Dubai: The commander of the foreign wing of Iran’s Revolutionary Guards was upbeat as he addressed a rally marking the 36th anniversary of the uprising that ushered in theocratic rule.
“We are witnessing the export of the Islamic revolution throughout the region,” Qassem Sulaimani, the increasingly public head of the elite Quds Force, said last month. “From Bahrain and Iraq to Syria, Yemen and North Africa.”
While grand declarations regularly feature in speeches commemorating the 1979 revolution that ousted the Shah, this year Sulaimani’s words carry more meaning. As it attempts to negotiate a nuclear deal that would free its economy from sanctions, Iran’s influence is increasingly visible from the Gulf of Aden to the Mediterranean. Sunni states, especially those like Saudi Arabia that have waged proxy wars with Iran in a fight for regional supremacy, are uneasy.
“Iran’s threat is growing - either due to Iran’s success or to our failures - but Iran is advancing,” said Jamal Khashoggi, a Saudi commentator who has advised Prince Turki Al Faisal, a former intelligence chief in Riyadh. Iran “has succeeded in Syria in maintaining Bashar Al Assad, succeeded in Iraq in having all the Shiites on its side and it has expanded now to Yemen.”
Al Houthi rebels last month removed a Saudi-backed president from power in Yemen. The group’s overseas links are disputed, yet many analysts say it draws funds and inspiration from Iran.
Iran has expressed support for Al Houthis. In October, Ali Akbar Velayati, a senior adviser to Iranian Supreme Leader Ayatollah Ali Khamenei, said he hoped that the rebels play the same role in Yemen as Hezbollah does in Lebanon.
Iran’s external clout has been heightened by recent shifts in the turmoil unleashed by the 2011 Arab uprisings, including in Yemen, as well as last year’s emergence of Daesh.
In Syria, Iranian ally President Bashar Al Assad has regained territory lost earlier in the country’s four-year civil war, often with the assistance of fighters from the Iran-backed Hezbollah movement.
At the same time, the rise of Daesh in Syria and Iraq has changed perceptions of the conflicts there.

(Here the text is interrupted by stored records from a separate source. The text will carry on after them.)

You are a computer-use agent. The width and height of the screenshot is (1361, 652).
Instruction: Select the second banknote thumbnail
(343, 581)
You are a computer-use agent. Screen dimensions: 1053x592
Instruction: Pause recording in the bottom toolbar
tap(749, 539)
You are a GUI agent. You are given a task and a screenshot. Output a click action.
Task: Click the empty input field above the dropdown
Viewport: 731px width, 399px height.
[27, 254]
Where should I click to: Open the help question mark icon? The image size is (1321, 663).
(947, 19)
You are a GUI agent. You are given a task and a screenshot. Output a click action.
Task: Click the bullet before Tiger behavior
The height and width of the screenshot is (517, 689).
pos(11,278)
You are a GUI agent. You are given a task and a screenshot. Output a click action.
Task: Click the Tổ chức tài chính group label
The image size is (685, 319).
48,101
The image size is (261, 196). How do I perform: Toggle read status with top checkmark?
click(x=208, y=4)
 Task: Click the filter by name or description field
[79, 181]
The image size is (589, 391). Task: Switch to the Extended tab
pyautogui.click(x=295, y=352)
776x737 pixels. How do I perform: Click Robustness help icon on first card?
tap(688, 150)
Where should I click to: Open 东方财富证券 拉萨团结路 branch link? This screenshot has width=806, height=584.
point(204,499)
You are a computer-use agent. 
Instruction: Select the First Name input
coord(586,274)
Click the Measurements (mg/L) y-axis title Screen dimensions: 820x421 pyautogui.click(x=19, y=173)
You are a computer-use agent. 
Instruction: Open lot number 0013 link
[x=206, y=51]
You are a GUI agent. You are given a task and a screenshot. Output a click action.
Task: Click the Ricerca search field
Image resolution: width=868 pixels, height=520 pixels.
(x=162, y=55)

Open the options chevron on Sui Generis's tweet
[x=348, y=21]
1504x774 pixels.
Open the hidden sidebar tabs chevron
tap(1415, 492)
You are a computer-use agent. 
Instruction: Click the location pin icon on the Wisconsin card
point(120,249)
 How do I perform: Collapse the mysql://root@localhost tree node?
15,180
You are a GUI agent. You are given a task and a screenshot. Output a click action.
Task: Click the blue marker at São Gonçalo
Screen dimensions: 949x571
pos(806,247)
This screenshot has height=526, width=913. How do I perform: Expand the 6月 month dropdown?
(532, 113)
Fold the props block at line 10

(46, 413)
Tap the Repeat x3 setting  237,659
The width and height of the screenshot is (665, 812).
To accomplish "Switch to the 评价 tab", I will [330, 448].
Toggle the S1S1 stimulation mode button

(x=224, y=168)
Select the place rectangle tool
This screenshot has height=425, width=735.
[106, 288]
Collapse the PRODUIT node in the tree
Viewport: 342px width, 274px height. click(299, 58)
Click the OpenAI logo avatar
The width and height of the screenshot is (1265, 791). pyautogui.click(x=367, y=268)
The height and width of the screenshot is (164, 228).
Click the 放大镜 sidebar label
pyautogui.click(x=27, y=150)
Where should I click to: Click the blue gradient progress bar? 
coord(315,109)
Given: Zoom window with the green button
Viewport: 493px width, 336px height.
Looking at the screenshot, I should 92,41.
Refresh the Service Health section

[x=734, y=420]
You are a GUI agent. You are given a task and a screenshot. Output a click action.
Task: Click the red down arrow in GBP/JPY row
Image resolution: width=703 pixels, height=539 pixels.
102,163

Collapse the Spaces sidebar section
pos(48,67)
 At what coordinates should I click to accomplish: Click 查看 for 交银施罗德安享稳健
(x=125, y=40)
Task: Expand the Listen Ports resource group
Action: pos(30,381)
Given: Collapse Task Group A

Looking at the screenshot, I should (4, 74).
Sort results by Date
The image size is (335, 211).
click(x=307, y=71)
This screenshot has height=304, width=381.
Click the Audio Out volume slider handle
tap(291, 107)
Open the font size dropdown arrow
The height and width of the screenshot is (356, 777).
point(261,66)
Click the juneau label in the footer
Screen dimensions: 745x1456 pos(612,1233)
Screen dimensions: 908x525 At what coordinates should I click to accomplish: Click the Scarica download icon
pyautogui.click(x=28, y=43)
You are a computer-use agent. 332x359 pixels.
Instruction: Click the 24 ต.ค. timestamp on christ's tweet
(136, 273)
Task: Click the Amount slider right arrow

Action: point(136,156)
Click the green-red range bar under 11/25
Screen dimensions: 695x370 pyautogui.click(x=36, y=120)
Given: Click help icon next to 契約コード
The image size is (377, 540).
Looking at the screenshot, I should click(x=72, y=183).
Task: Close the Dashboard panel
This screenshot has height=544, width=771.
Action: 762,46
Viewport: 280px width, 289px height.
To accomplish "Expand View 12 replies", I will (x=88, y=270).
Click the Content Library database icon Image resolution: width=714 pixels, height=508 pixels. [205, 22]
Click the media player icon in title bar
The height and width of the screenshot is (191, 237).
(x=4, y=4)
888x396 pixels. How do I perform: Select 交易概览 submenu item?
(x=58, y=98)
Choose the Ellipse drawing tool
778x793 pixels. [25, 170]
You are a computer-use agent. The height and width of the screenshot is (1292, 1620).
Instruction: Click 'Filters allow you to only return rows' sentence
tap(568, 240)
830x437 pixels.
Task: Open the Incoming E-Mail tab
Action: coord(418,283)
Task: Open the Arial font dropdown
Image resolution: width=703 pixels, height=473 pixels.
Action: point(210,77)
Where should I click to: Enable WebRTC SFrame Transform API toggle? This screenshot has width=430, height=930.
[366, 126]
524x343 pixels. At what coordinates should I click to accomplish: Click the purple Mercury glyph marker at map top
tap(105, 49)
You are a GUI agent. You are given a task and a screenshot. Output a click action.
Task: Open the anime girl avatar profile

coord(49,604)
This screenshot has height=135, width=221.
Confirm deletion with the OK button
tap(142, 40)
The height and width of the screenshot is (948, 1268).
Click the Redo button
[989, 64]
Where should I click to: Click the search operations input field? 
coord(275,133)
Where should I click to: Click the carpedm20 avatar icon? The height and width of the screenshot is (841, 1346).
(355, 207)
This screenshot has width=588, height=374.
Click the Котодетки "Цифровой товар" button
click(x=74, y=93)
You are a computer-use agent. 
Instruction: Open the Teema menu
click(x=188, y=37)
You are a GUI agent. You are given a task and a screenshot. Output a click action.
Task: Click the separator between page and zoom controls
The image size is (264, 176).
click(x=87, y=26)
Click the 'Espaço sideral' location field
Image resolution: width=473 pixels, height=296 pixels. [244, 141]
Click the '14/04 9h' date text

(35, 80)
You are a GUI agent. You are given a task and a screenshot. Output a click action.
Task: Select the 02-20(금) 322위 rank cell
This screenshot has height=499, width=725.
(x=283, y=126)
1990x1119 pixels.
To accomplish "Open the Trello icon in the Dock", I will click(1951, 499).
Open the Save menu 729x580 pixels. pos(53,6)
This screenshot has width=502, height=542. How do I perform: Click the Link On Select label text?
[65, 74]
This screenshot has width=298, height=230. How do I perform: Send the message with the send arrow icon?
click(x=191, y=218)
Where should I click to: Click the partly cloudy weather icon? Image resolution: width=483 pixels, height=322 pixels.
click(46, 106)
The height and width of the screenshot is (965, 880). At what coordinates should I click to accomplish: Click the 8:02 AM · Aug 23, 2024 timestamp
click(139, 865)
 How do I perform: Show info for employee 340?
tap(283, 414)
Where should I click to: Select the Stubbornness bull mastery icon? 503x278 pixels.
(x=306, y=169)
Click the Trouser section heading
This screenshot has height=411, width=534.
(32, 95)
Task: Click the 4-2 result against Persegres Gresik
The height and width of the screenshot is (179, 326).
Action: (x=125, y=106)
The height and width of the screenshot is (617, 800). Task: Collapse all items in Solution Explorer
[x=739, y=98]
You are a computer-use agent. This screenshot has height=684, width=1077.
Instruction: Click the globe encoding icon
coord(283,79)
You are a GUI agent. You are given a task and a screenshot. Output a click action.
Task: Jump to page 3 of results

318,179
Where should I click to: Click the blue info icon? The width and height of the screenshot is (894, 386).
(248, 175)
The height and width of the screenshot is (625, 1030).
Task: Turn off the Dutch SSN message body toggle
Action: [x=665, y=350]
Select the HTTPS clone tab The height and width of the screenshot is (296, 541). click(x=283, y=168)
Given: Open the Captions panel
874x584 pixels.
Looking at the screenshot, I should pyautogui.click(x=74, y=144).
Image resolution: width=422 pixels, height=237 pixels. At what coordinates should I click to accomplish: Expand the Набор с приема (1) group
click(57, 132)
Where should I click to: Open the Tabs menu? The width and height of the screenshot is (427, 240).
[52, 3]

Iran and its local allies fighting against the militants now find their role overlaps with that of the US. Meanwhile, the Saudis and other Gulf states are criticized by some Western politicians for encouraging the spread of radical Sunni doctrines.
Since the capture of swaths of Iraqi territory by Daesh last year, Shiite militias, under the guidance of Sulaimani, have become central to stemming the militants’ offensive, a fight in which they are joined by US fighter jets and advisers.
“Iran is in a stronger situation now in the region,” said Amir Mousavi, director of the Tehran-based Center for Strategic Research and International Relations. “Saudi Arabia doesn’t have a choice but to open dialogue with Iran, sit and discuss their issues.”
There are few signs that’s about to happen. In the early 1970s, Iran and Saudi Arabia formed “twin pillars” of US foreign policy in the Gulf, with Shah Mohammad Reza Pahlavi spending billions of dollars on US and British military hardware as he sought to turn Iran into the Gulf’s dominant military power. Since then, Iran’s relationship with Saudi Arabia has largely been one of rivalry.
“The Iranians still want to play the role of the benign hegemon,” said Alex Vatanka, a senior fellow at the Middle East Institute in Washington D.C. “This is driven by history and nationalism but there is a big debate on how you get there.”
Iranian politicians, including President Hassan Rouhani and Foreign Minister Mohammad Javad Zarif, have argued that by speaking softly Iran can better achieve its aims, Vatanka said.
The 1979 revolution that ended the Shah’s reign led to a deterioration in relations with Saudi Arabia and much of the Sunni world, largely over concerns Iran would attempt to export revolt and clerical rule.
Two decades later, ties were given another jolt when US- led wars in Afghanistan and Iraq removed two anti-Iranian leaderships - the fundamentalist Taliban and Saddam Hussain’s regime in Baghdad.
Now, just months before the July deadline for a comprehensive nuclear deal, the Obama administration is prioritizing the talks over any attempt to address the concerns of its Gulf allies by challenging Iran’s regional role, some analysts say.
“For now, it’s smart for the US to focus on nuclear negotiations without pushing back Iranian influence or cooperating with Iran too explicitly,” said Alireza Nader, senior analyst at Rand Corp.
Iran’s regional rivals, meanwhile, may be waiting for the costs of its expanded regional role to escalate.
Oil prices crashed almost 50 percent last year, straining already scarce finances. Rouhani has suggested the slump is a conspiracy to weaken Iran orchestrated by Saudi Arabia, which has led OPEC resistance to production cuts, and the US.
“Iran doesn’t have that much loose change,” said Scott Lucas, a professor of international relations at Birmingham University in Britain. “The Revolutionary Guards may want to escalate conflicts but Rouhani is calling for a pragmatic approach.”
Defending Al Assad and propping up a feeble Iraqi government has imposed a significant burden on Iran, according to Jacob Stokes, the Bacevich Fellow at the Centre for a New American Security, a Washington-based think tank.
“The war against Sunni rebels is still a threat to Al Assad and has spilled into Iraq” where two Iranian Revolutionary Guards commanders have died, he said. Fighting in Syria “has also degraded Hezbollah, who are stretched thin,” he said.
Any rapprochement between Saudi Arabia, where a new king was enthroned last month, and Iran will have to overcome the legacy of suspicion that sees analysts in each country blaming the other for the failure to make progress.
“As long as Iran has forces on the ground in Iraq, and forces or militias inside Syria, and is instigating trouble in Bahrain, it will be quite difficult to work with Iranians,” said Abdul Rahman Al Rashid, a Saudi political affairs commentator.